Never before have Swedes gone this long without a formal government.

Since an election on Sept. 9 failed to produce a clear winner, the country's top politicians have been unable to reach any agreement on a viable coalition. Now, the question is whether new talks in the coming weeks will be any more successful. Otherwise, Sweden will be heading toward another election.

After talking to the top party leaders on the last working day of 2018, the speaker of Parliament underscored his demand that a new government must be formed by Jan. 23. Failing that, Swedes will be sent back to the ballot box. The speaker, Andreas Norlen, has already characterized that outcome as a "big failure" that would damage Sweden's democracy.

Behind the stalemate is the popularity of the nationalist Sweden Democrats. The party, which has neo-Nazi roots and has flirted with the idea of ripping Sweden out of the European Union, secured almost a fifth of the vote in September. And because neither of the two established political blocs wants to work with the Sweden Democrats, no one seems able to figure out how to get enough seats in parliament to govern.

Stefan Lofven, a former union boss who has been prime minister of a Social Democrat-led coalition since 2014, has refused to offer support to a bloc that would be led by his main rival, opposition leader Ulf Kristersson.
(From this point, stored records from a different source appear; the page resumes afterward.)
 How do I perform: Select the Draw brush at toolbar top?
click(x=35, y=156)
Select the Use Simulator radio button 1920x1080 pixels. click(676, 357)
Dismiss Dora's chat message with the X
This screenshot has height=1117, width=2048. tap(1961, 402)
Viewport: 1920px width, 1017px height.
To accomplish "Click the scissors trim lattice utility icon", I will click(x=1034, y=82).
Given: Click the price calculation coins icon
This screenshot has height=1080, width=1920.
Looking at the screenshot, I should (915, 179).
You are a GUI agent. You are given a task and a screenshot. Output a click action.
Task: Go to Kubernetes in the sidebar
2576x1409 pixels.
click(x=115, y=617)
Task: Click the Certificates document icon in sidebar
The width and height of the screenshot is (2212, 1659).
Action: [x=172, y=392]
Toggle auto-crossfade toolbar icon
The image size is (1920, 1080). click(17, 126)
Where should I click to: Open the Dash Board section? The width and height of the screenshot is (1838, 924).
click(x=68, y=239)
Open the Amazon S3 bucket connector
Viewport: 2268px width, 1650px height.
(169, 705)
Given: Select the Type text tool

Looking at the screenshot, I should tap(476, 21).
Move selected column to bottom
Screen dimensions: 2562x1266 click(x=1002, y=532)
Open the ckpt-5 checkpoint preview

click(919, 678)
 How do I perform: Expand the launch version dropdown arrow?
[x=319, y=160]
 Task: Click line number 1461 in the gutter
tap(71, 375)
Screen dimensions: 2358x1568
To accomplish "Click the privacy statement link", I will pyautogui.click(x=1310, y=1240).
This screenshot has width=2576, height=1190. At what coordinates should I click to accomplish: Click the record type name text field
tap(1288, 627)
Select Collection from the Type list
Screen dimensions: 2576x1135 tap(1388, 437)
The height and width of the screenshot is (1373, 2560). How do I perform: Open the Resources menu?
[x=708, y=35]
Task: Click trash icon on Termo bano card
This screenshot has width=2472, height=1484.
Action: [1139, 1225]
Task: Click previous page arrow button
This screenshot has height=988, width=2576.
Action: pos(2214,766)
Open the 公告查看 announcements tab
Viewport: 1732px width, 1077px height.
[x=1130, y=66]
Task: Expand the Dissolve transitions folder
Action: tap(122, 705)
But Kristersson seems unable to scrape together a government without help from Lofven's bloc.

Meanwhile, polls suggest the Sweden Democrats have only gained in popularity since the September election.

The only way forward now is if one or more of the political parties "gives up on their core political issues to bridge the large gap between them," SEB, one of Sweden's biggest banks, said in a report Friday.

The development is highly unusual for Sweden, which is generally known for its political stability and where governments have tended to be formed less than a week after an election.